Photo: Collaboration spéciale

Il y a eu Inside Job. Il y a eu Wolf of Wall Street. Voici maintenant Master of the Universe, un documentaire glaçant dans lequel un ancien banquier d’investissement influent propose une incursion dans les coulisses d’un «univers parallèle».

Il fut une époque où Rainer Voss réalisait un million de profits par jour; un temps où ce banquier d’investissement allemand se voyait réellement comme un maître de l’univers. Mais un jour, il s’est fait vieux. On lui a montré la porte. Et l’homme a commencé à développer un début, un tout petit début de sens critique à l’égard de l’organisation dans laquelle il avait évolué.
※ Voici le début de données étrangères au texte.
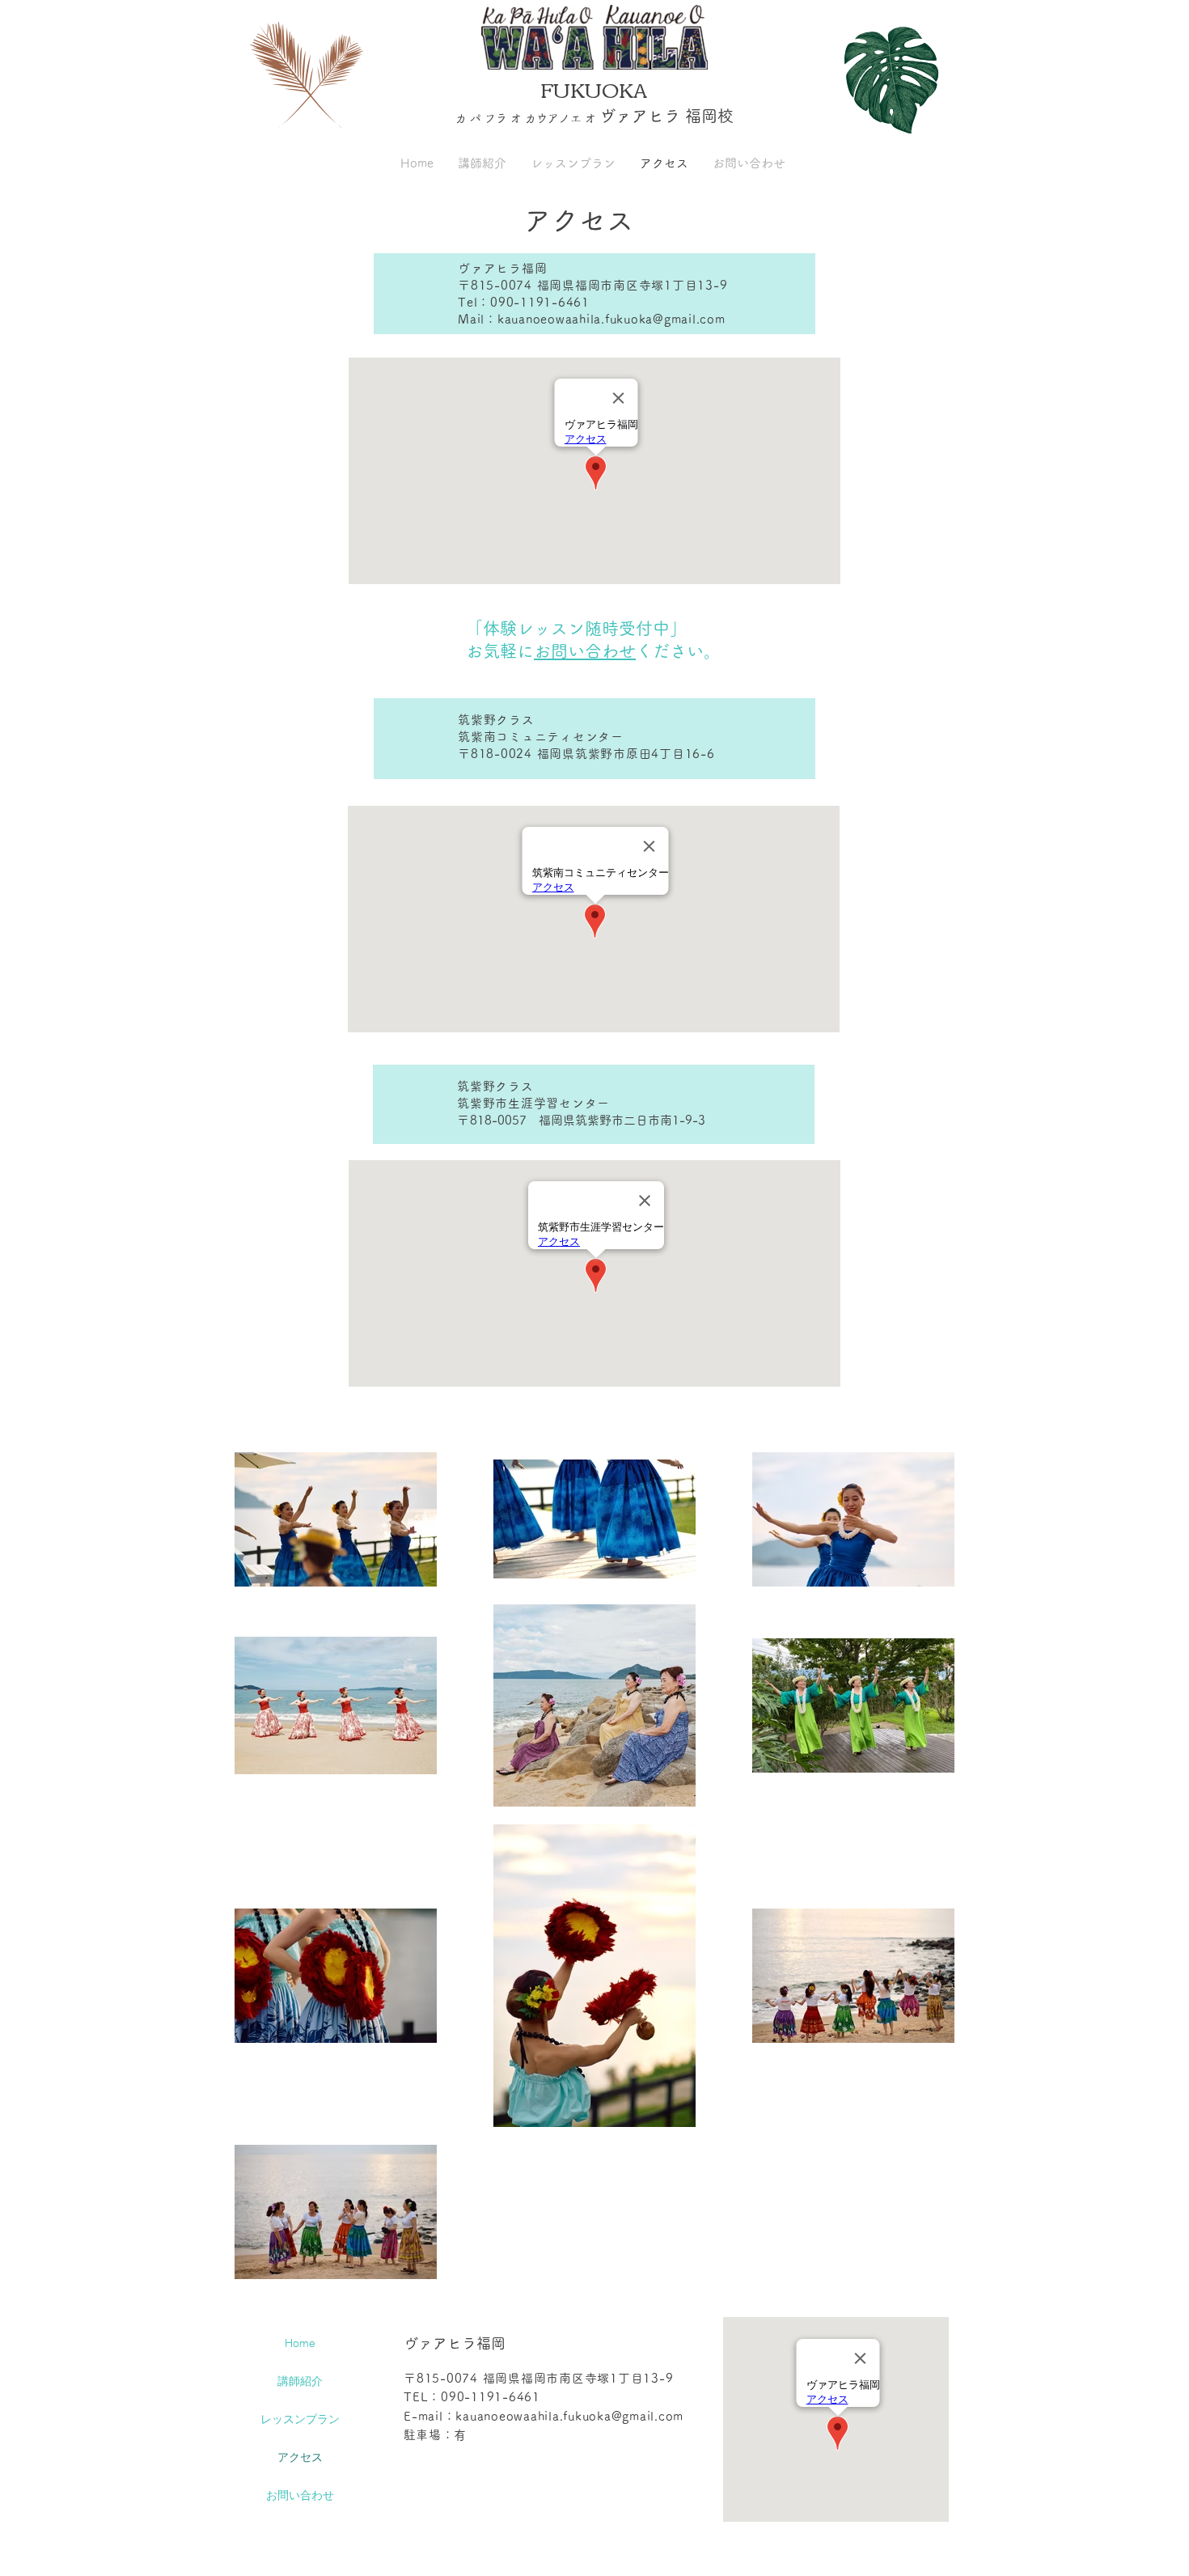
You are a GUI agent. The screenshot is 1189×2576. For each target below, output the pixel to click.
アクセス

Le documentariste Marc Bauder a recueilli les confessions de celui qui «avait autrefois le pouvoir d’influencer le cours de l’histoire en appuyant sur un simple bouton». Dans un édifice bancaire vide, Voss, véritable maître des chiffres, livre un long monologue. Raconte les nuits sans sommeil. Dessine des formules mathématiques sur les fenêtres. S’arrête sur son échec en tant que père. Et s’énerve lorsque le cinéaste lui demande d’approfondir certaines questions, ne se sentant, au final, peut-être pas si responsable que ça des conséquences de ses actes.

Nous avons discuté avec le réalisateur Marc Bauder de son expérience durant le tournage de Master of the Universe.

Dans le film, Rainer Voss vous explique notamment la théorie du cygne noir («utilisée en finances pour qualifier les événements très improbables qui se produisent néanmoins»). Réussir à trouver un protagoniste prêt à parler de sa carrière de banquier d’investissement, était-ce aussi un «cygne noir» pour vous?
Oui. Ces gens-là n’ont aucune raison de nous parler. Ils vivent dans un monde parallèle. Un cercle fermé. Une petite famille qui risque de vous rejeter si vous en dites trop. Cela dit, j’ai rencontré beaucoup de gens qui travaillent dans les grosses banques en Allemagne et je crois qu’ils se posent le même type de questions que mon protagoniste. Ils ont une certaine sensibilité par rapport à ce qu’ils ont fait, à ce qui est arrivé. Ils ne ressentent pas d’empathie, ils ne se disent pas: «Oh, j’ai fait quelque chose de mal», mais ils savent, en revanche, que quelque chose a mal tourné.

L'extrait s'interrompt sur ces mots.